Texto da página —
Em Berlim, há quem tenha “soluções criativas” para a crise da habitação. Este documentário é sobre elas

Balolas Carvalho realizou The Radicals, documentário que mostra soluções para a crise da habitação, e que se estreia no P3.

Poucos dias depois de ter visto, em Portugal, pessoas serem repreendidas por estarem sentadas ao ar livre, Balolas Carvalho aterrou em Berlim e deu de caras com um protesto de 15 mil pessoas. Era Abril de 2021, pandemia de covid-19, e o choque, mais do que o aglomerado de pessoas, era o “fenómeno social”: uma portuguesa não está habituada a ver mobilizações tão surpreendentes, diz. 

Em causa estava a decisão do Tribunal Constitucional relativa ao “rent cap”, uma imposição feita pelo governo estatal, que congelava o aumento das rendas: os novos contratos não poderiam ultrapassar o limite imposto; os já estavam em vigor teriam de ser reduzidos para esse mesmo limite. Mas o tribunal decidiu que essa imposição era ilegal e os berlinenses, com a “cultura brutal de protesto e auto-organização” que lhes é característica, saíram à rua.

Foi neste contexto que Balolas, jornalista que se mudava para a capital alemã para trabalhar como correspondente, aterrou. Antes de ir, disse a si própria que não iria para Berlim sem a certeza de que teria casa: “Tinha visitado a cidade em 2016 e lembrava-me que os meus amigos tinham grandes processos burocráticos. Andavam meses, ou mesmos anos, à procura de um quarto. Só que aconteceu um milagre: no dia em que comecei a procurar encontrei um quarto — e ao quarto dia de procura encontrei uma casa por 600 euros, só para mim, com internet e uma varandinha.” A sua chegada ficou assim “marcada pelo assunto da habitação” — e tudo isso a inspirou.

Pouco tempo depois, foi convidada pelo The Radicals, “uma plataforma de storytelling e de amplificação de vozes de activistas, que nasce da Guerilla Foundation, uma fundação de filantropos que querem ajudar organizações de activistas”, para realizar este documentário (com o mesmo nome) que “não é só sobre a crise da habitação e acesso aos espaços comuns da cidade”, mas também — e sobretudo — sobre soluções, sobre aqueles que não estão dispostos a conformar-se.

“Agrada-me muito esta ideia de podermos contagiar os outros com esta sensação criativa”, diz, referindo-se à criatividade de Andrea Mineo, que usou um nome alemão para conseguir arrendar um apartamento; da cooperativa de moradores Spreefeld, que é “um oásis verde no meio da brutalidade dos prédios”; da campanha de expropriação Deutsche Wohnen & Co. Enteignen; e da rede de projectos culturais Space of Urgency.

Todos estes são “grupos ou pessoas que fizeram algo para ultrapassar o problema”, num momento em que o Estado, que “deveria ter a obrigação de garantir que todos os cidadãos estão a ter uma vida digna”, não o está a fazer. “Estamos num período em que estamos mesmo a ser convidados a ser criativos e a sentarmo-nos a discutir possibilidades”, acredita a realizadora. “O colectivismo vai ter de ressurgir, vamos ter de nos aperceber que precisamos de coexistir em solidariedade e em partilha para podermos prosperar”, continua.

O documentário, que se estreia no P3, pode ser fonte de “inspiração e motivação”, espera. “Recuso que aceitemos ser engolidos por esta selvajaria. Não pode faltar habitação acessível. Que haja espaço para rendas luxuosas, para as rendas médias, mas tem de haver espaço na cidade para todas as pessoas”, defende. “Estamos a ser escravos dos mercados e a criar cidades fantasma.”

Pedido de trabalho —
Responda, por favor, a estas perguntas com base no texto da página sobre o documentário The Radicals:
(a) Quantas pessoas participavam no protesto que Balolas Carvalho encontrou ao aterrar em Berlim?
(b) Por que valor encontrou ela uma casa só para si?
(c) Qual é o nome da cooperativa de moradores descrita como "um oásis verde no meio da brutalidade dos prédios"?
Os dados não têm qualquer papel neste exercício.

Dados fornecidos —
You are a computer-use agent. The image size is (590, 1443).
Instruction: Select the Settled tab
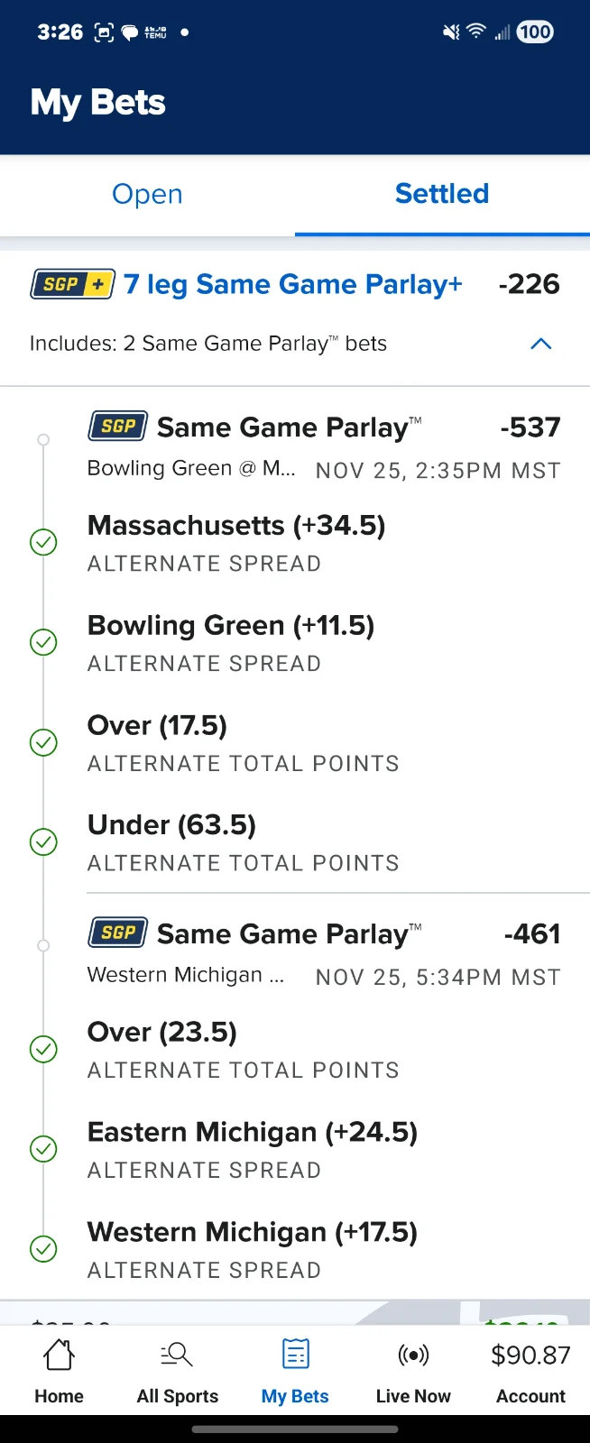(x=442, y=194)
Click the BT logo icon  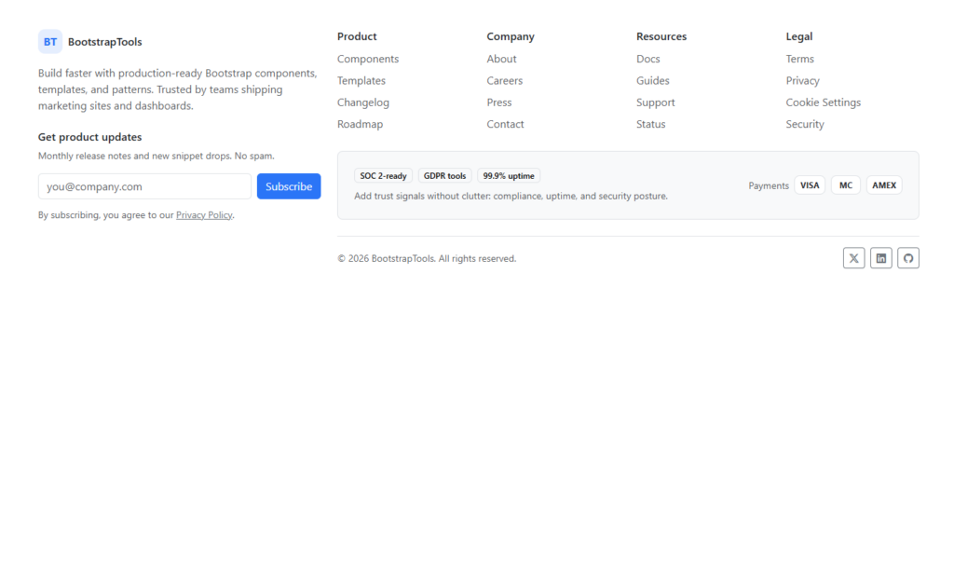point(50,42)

...

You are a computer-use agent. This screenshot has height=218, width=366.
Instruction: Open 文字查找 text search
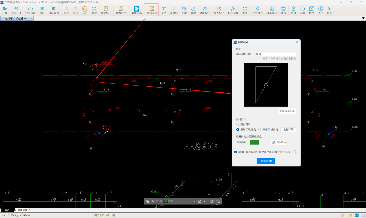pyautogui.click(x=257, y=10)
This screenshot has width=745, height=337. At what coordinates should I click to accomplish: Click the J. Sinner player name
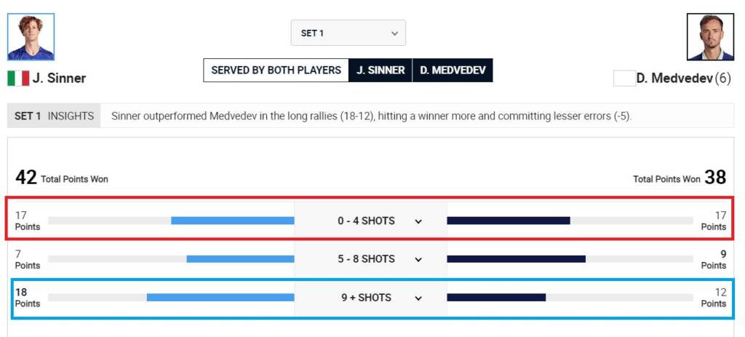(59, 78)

Exercício resolvido —
(a) 15 mil pessoas.
(b) 600 euros.
(c) Spreefeld.